- Minden Township Location within the state of Minnesota
- Coordinates: 45°35′20″N 94°5′7″W﻿ / ﻿45.58889°N 94.08528°W
- Country: United States
- State: Minnesota
- County: Benton

Area
- • Total: 33.9 sq mi (87.7 km^{2})
- • Land: 33.7 sq mi (87.4 km^{2})
- • Water: 0.12 sq mi (0.3 km^{2})
- Elevation: 1,076 ft (328 m)

Population (2010)
- • Total: 1,664
- • Density: 49/sq mi (19/km^{2})
- Time zone: UTC-6 (Central (CST))
- • Summer (DST): UTC-5 (CDT)
- FIPS code: 27-42434
- GNIS feature ID: 0664984
- Website: https://www.mindentownship-mn.gov/

= Minden Township, Benton County, Minnesota =

Township in Minnesota, United States

Minden Township is a township in Benton County, Minnesota, United States. The population was 1,514 as of the 2020 census. Minden Township was organized in 1858.

==Geography==
According to the United States Census Bureau, the township has a total area of 87.7 sqkm, of which 87.4 sqkm is land and 0.3 sqkm, or 0.29%, is water.

The northeast half of the city of St. Cloud and the east quarter of the city of Sauk Rapids are within the township geographically but are separate entities.

===Major highways===
- Minnesota State Highway 23
- Minnesota State Highway 95

===Lakes===
- Donovan Lake

===Adjacent townships===
- Mayhew Lake Township (north)
- Gilmanton Township (northeast)
- St. George Township (east)
- Palmer Township, Sherburne County (southeast)
- Haven Township, Sherburne County (south)
- Sauk Rapids Township (west)
- Watab Township (northwest)

===Churches===
- Saint Patrick's Catholic Church

===Cemeteries===
The township contains Saint Patrick's Cemetery.

==Demographics==
As of the census of 2000, there were 1,790 people, 627 households, and 524 families residing in the township. The population density was 49.3 PD/sqmi. There were 636 housing units at an average density of 17.5/sq mi (6.8/km^{2}). The racial makeup of the township was 98.83% White, 0.11% African American, 0.22% Native American, 0.06% Asian, 0.11% from other races, and 0.67% from two or more races. Hispanic or Latino of any race were 0.39% of the population.

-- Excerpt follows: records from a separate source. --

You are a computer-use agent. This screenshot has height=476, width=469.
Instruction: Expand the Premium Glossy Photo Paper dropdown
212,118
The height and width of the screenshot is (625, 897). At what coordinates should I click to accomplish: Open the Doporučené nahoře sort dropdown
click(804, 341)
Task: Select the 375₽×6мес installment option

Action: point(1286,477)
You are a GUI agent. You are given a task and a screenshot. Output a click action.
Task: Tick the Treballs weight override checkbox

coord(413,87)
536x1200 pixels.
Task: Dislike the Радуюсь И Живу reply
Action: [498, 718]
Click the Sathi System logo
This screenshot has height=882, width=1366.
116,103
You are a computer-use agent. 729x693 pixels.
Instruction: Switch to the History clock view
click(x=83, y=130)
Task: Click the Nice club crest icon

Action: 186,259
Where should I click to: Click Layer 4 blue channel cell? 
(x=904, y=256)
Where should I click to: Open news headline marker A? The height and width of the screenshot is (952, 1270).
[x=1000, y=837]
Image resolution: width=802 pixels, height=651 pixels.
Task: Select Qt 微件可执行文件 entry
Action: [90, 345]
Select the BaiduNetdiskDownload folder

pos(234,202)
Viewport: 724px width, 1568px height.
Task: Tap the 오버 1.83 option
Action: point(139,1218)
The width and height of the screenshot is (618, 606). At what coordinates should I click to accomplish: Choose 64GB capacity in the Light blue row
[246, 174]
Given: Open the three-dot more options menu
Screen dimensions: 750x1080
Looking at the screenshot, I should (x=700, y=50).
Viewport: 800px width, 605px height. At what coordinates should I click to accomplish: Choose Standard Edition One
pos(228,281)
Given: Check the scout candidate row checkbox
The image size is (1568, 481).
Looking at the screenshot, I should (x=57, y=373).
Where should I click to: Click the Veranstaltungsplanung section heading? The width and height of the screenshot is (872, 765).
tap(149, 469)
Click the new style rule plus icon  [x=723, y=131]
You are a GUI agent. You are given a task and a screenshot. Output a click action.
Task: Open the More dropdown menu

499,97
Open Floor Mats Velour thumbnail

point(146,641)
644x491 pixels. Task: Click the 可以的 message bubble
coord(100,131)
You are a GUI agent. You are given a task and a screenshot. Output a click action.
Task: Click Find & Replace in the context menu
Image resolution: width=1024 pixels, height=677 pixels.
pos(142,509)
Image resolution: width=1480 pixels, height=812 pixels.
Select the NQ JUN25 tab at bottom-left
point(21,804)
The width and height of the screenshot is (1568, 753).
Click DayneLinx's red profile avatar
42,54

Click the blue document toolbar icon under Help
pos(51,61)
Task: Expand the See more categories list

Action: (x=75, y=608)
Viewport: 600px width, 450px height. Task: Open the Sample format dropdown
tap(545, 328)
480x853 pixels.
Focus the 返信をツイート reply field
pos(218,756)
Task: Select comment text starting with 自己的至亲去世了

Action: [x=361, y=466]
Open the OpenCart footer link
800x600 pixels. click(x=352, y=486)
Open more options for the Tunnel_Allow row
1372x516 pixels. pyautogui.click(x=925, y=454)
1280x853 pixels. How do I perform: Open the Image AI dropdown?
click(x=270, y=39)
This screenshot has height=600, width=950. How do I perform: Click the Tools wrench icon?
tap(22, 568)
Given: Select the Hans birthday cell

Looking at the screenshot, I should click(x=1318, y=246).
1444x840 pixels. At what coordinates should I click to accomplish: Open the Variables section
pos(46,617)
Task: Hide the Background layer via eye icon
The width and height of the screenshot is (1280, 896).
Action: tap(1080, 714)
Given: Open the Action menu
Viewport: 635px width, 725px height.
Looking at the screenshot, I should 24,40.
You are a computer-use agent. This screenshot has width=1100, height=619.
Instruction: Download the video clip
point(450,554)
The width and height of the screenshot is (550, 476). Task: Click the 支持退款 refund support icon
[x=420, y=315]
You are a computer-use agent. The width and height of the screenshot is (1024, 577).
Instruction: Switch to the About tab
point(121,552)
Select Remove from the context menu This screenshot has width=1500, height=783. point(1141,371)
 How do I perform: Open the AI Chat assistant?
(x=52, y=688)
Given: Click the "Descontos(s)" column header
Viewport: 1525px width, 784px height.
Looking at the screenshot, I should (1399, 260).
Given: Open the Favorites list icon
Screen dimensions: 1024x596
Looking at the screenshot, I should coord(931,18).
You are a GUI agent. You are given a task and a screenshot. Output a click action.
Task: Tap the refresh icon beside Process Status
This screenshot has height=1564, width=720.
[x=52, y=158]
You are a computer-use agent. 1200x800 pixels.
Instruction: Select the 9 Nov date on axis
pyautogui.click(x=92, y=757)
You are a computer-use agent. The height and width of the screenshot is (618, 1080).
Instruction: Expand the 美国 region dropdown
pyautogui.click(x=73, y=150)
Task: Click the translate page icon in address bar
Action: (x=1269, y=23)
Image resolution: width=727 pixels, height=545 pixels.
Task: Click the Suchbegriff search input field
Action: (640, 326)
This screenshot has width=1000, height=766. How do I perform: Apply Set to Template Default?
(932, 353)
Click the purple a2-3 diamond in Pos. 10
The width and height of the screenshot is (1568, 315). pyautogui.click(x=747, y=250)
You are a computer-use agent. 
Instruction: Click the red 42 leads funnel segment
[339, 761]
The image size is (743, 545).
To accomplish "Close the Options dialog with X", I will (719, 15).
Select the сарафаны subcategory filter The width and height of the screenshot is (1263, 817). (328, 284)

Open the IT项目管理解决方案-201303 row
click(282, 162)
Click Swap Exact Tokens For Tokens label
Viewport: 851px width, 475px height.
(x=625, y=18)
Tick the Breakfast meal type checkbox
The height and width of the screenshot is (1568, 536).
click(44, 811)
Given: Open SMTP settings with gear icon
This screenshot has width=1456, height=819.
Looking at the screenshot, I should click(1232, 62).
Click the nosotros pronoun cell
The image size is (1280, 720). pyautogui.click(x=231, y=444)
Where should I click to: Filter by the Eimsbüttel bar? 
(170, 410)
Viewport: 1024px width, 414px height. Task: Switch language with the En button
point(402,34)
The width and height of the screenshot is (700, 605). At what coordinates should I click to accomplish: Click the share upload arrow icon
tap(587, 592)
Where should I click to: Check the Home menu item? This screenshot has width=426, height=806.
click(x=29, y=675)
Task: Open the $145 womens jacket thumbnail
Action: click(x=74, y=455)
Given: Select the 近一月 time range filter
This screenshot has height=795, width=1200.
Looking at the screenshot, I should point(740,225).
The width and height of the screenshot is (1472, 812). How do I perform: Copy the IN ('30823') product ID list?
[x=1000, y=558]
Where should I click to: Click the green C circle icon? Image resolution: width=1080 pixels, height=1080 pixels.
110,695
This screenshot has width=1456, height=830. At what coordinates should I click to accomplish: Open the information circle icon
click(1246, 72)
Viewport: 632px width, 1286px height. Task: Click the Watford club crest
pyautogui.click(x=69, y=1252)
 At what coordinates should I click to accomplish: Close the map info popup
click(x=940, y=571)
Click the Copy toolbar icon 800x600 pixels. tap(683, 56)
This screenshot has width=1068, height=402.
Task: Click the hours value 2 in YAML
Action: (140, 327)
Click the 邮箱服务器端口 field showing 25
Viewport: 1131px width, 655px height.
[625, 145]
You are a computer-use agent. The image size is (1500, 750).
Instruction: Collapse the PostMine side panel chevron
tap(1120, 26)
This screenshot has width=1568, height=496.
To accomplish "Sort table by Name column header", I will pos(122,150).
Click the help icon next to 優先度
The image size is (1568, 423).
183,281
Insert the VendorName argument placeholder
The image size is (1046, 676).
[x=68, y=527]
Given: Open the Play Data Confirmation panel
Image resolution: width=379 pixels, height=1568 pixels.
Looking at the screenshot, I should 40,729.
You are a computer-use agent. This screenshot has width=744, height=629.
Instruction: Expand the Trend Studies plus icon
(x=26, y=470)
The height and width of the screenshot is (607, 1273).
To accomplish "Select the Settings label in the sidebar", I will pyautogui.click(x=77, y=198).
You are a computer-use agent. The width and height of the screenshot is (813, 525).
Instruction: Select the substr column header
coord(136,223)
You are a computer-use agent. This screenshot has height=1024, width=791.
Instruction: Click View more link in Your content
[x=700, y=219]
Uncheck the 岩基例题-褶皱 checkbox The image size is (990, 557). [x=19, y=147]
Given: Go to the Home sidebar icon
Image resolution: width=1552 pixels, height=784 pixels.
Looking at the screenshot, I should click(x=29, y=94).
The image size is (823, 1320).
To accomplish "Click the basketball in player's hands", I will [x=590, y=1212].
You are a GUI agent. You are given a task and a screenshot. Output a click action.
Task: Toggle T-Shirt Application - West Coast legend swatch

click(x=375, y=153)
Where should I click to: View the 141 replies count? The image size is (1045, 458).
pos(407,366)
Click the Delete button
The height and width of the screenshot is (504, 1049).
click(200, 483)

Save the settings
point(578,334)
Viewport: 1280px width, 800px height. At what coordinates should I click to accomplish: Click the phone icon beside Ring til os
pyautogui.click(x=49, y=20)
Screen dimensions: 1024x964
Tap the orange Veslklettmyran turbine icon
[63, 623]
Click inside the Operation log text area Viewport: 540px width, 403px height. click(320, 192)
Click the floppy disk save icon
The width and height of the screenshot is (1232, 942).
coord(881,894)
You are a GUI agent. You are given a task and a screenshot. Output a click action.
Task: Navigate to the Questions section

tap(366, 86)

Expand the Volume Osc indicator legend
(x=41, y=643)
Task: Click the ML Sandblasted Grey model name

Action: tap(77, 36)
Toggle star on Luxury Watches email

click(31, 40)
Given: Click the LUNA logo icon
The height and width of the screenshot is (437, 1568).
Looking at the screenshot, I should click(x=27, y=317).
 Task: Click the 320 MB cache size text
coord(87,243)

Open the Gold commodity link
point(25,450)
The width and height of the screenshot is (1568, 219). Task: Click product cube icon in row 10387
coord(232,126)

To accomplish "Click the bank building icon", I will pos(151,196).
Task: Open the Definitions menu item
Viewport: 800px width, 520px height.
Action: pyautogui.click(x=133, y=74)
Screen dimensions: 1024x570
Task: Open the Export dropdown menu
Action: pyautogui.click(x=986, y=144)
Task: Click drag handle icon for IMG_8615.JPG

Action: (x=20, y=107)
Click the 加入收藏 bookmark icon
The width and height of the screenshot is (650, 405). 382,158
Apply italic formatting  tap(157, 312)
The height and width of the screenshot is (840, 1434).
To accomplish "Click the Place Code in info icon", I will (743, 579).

There were 627 households, out of which 38.3% had children under the age of 18 living with them, 75.8% were married couples living together, 3.8% had a female householder with no husband present, and 16.4% were non-families. 13.7% of all households were made up of individuals, and 3.7% had someone living alone who was 65 years of age or older. The average household size was 2.85 and the average family size was 3.15.

In the township the population was spread out, with 27.7% under the age of 18, 7.8% from 18 to 24, 28.3% from 25 to 44, 27.4% from 45 to 64, and 8.8% who were 65 years of age or older. The median age was 38 years. For every 100 females, there were 109.6 males. For every 100 females age 18 and over, there were 107.7 males.

The median income for a household in the township was $58,854, and the median income for a family was $61,164. Males had a median income of $41,458 versus $25,347 for females. The per capita income for the township was $21,130. About 2.7% of families and 3.8% of the population were below the poverty line, including 2.4% of those under age 18 and 6.0% of those age 65 or over.